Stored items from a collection
##########

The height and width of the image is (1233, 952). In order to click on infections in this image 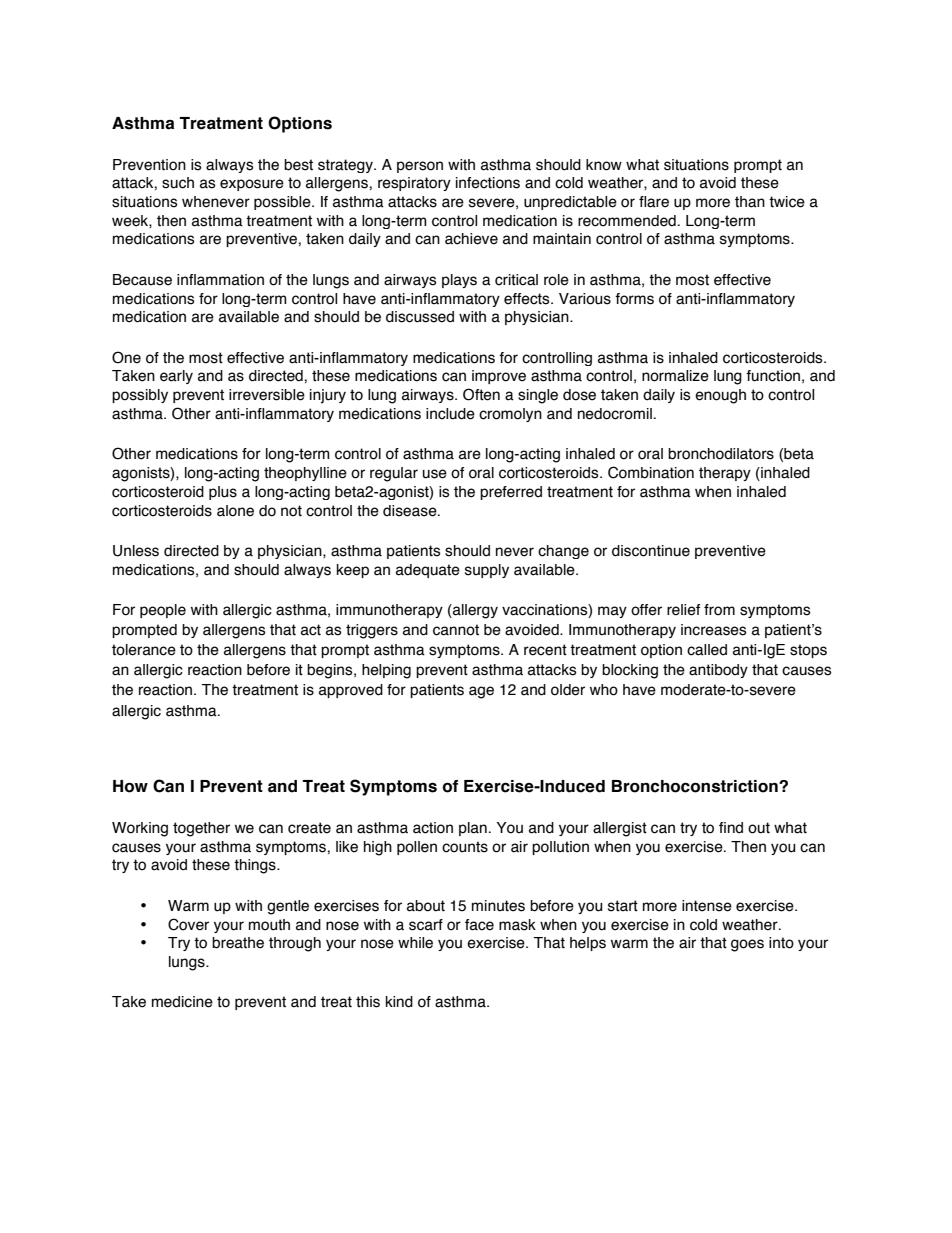, I will do `click(488, 183)`.
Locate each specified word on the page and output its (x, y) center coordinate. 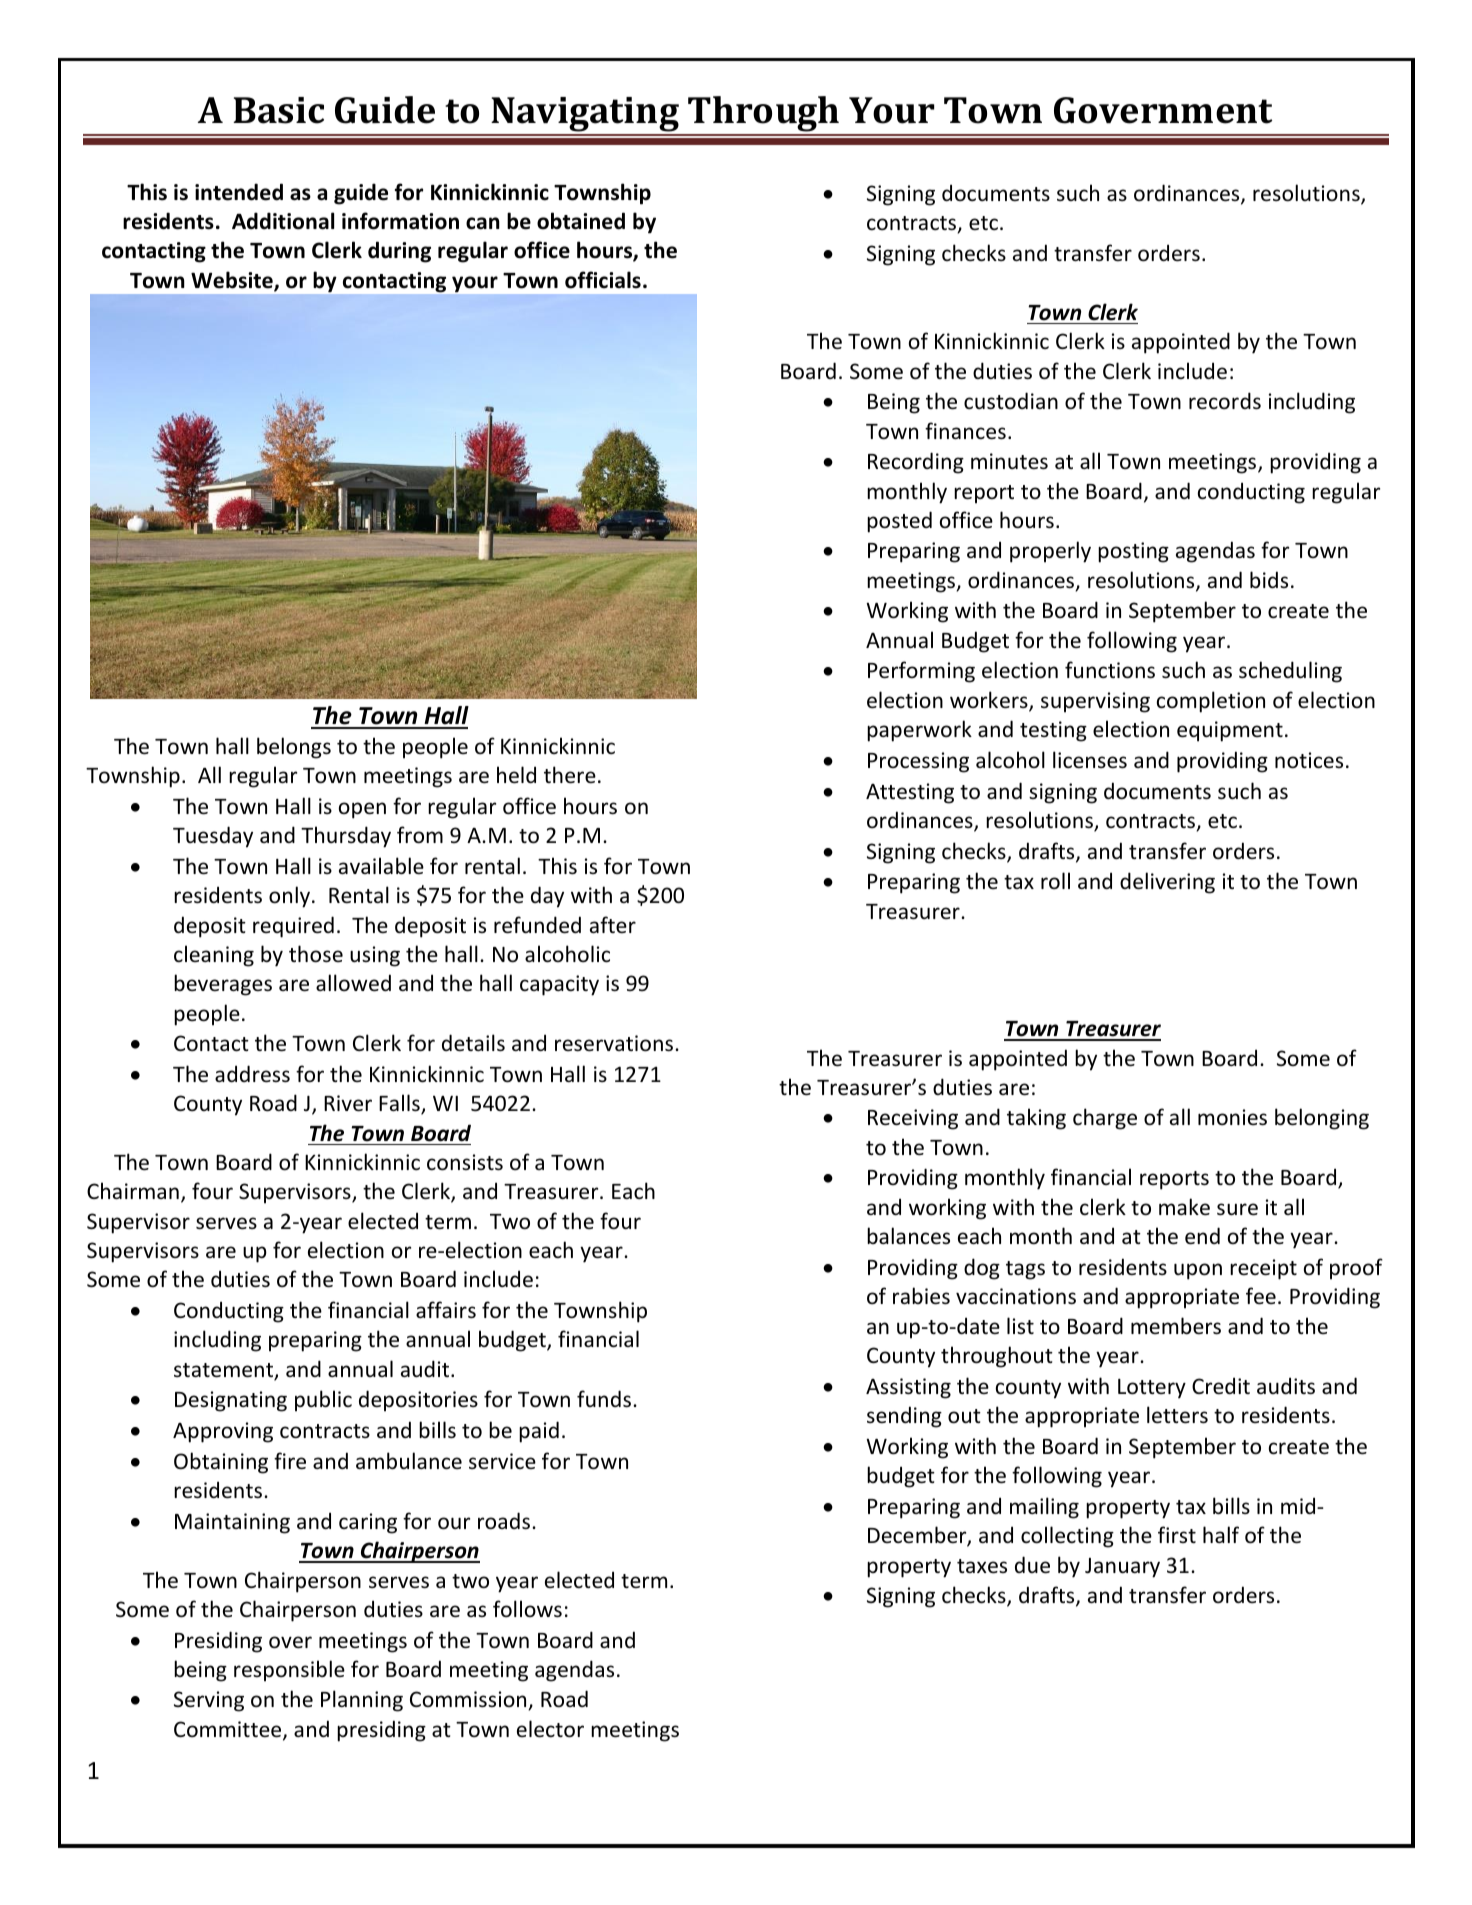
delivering (1167, 883)
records (1225, 401)
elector (550, 1729)
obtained (581, 221)
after (613, 925)
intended (239, 192)
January (1122, 1568)
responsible (289, 1671)
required (293, 927)
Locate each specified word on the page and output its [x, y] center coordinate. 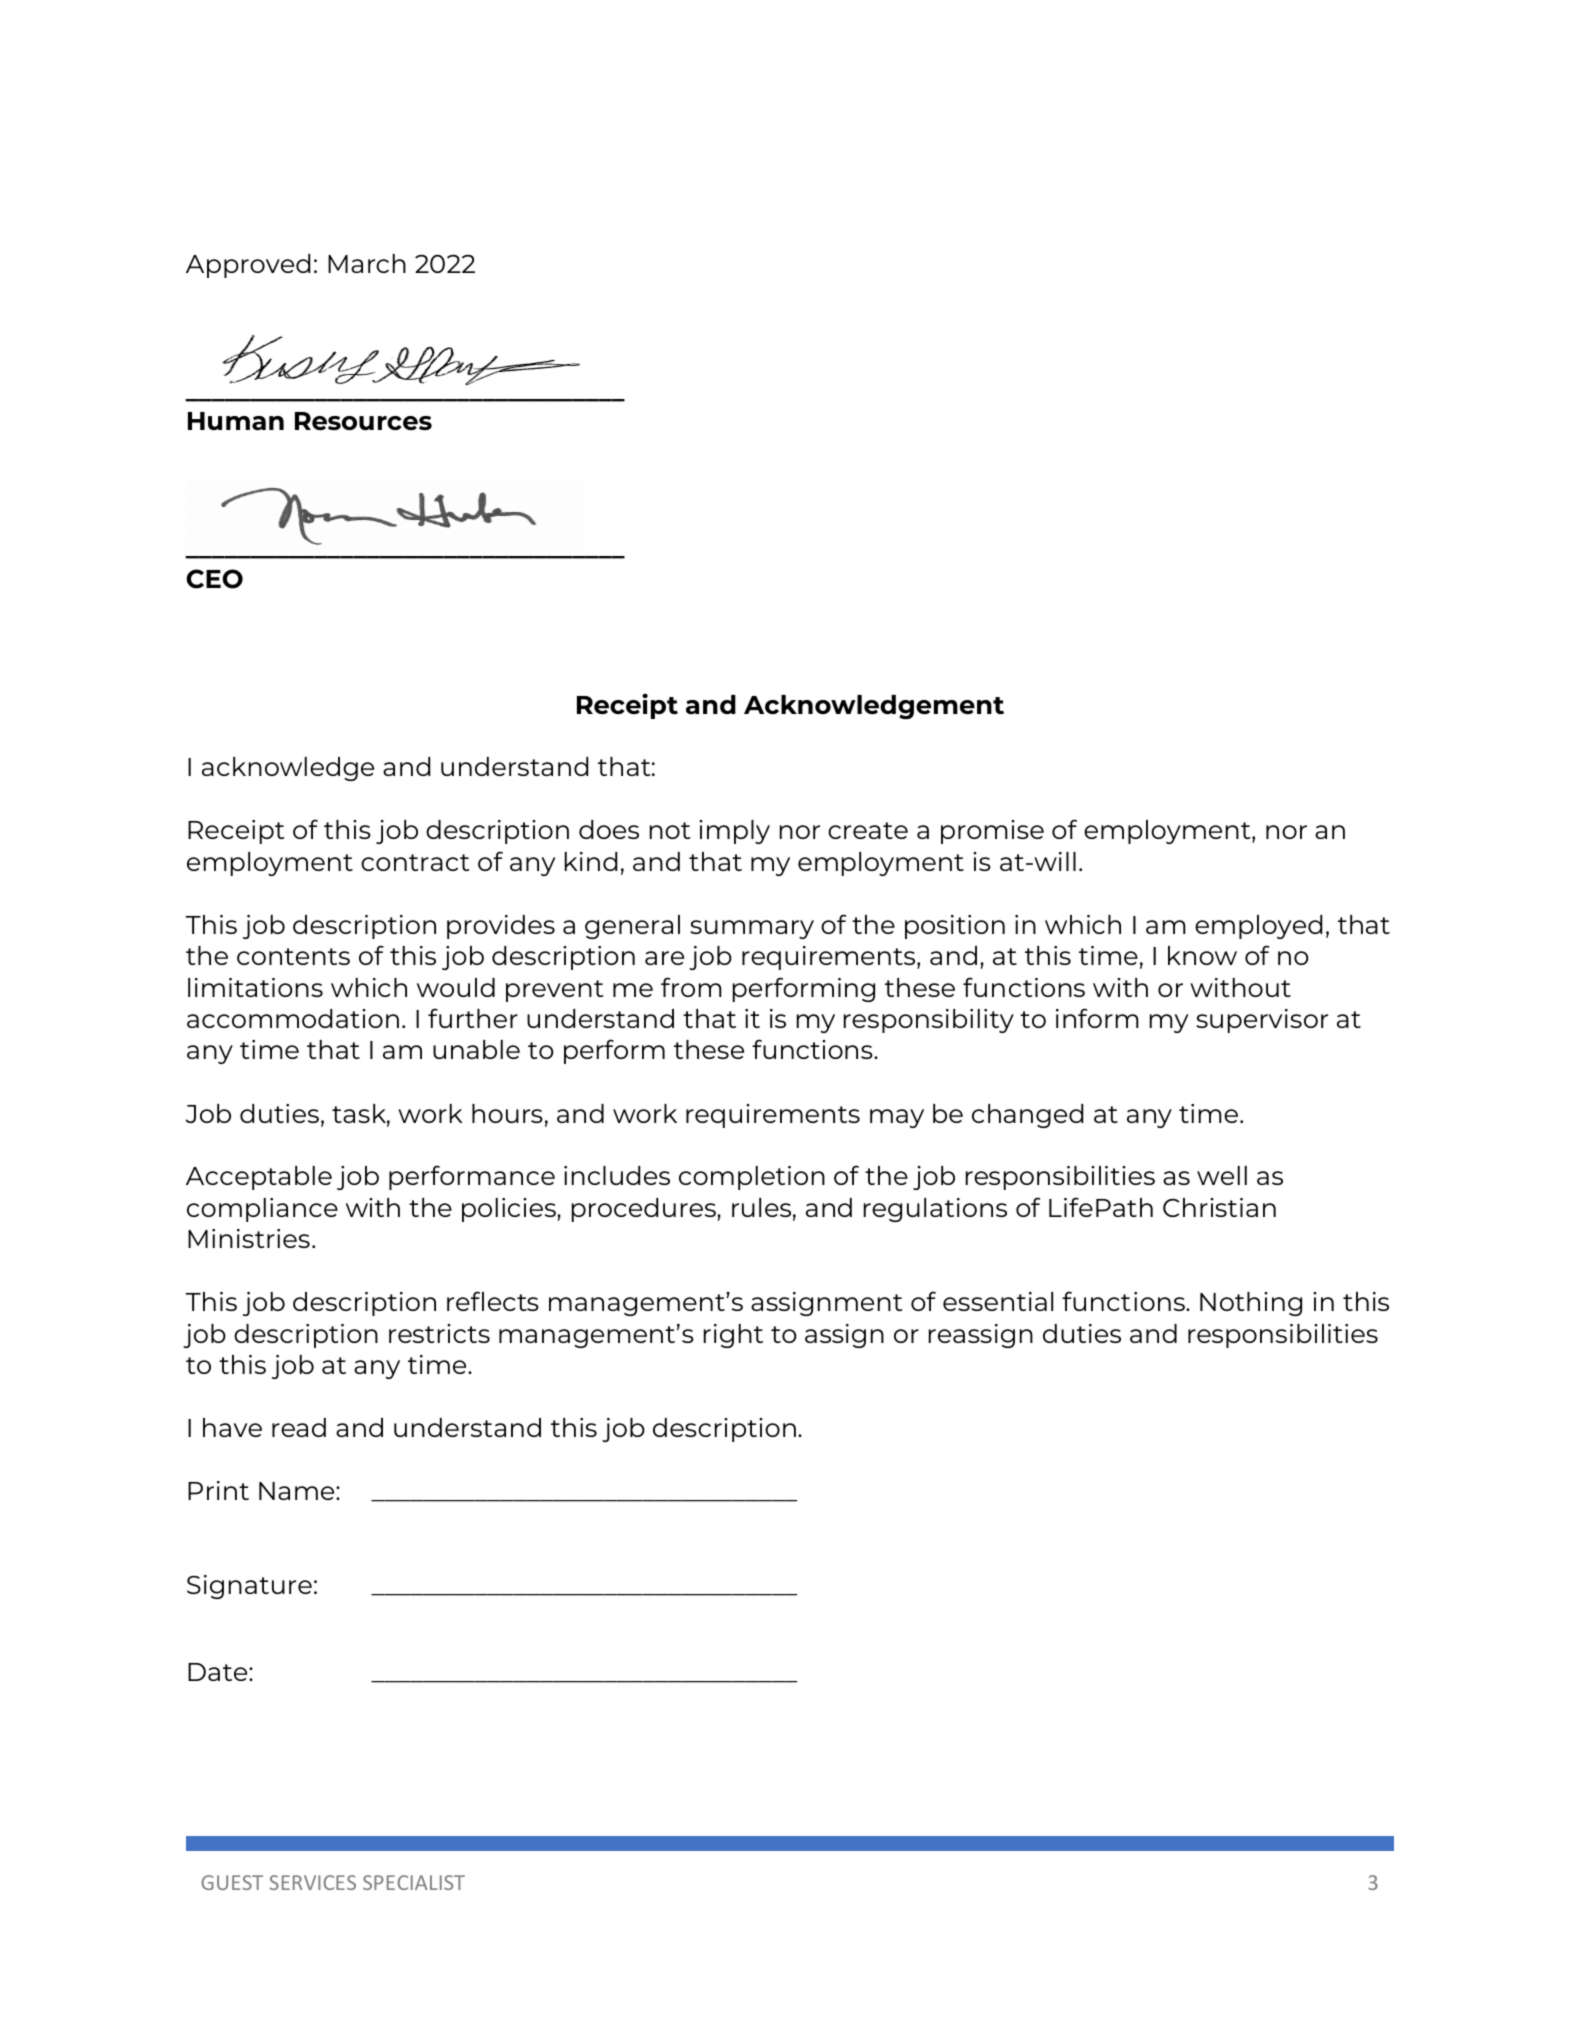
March [367, 263]
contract [415, 862]
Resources [363, 421]
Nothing [1251, 1304]
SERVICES [312, 1882]
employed [1258, 927]
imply [734, 832]
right [733, 1336]
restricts [439, 1333]
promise [992, 832]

##########

## [Given exercise]
Express the portion of the listing running from the line containing "Resources [363, 421]" through the end of the listing, both ends included, as a two-column CSV with the columns item and location. Give one row per entry, with each field in quotation marks and any line breaks replaced by spaces.

## [The reply]
item,location
"Resources","[363, 421]"
"Nothing","[1251, 1304]"
"SERVICES","[312, 1882]"
"employed","[1258, 927]"
"imply","[734, 832]"
"right","[733, 1336]"
"restricts","[439, 1333]"
"promise","[992, 832]"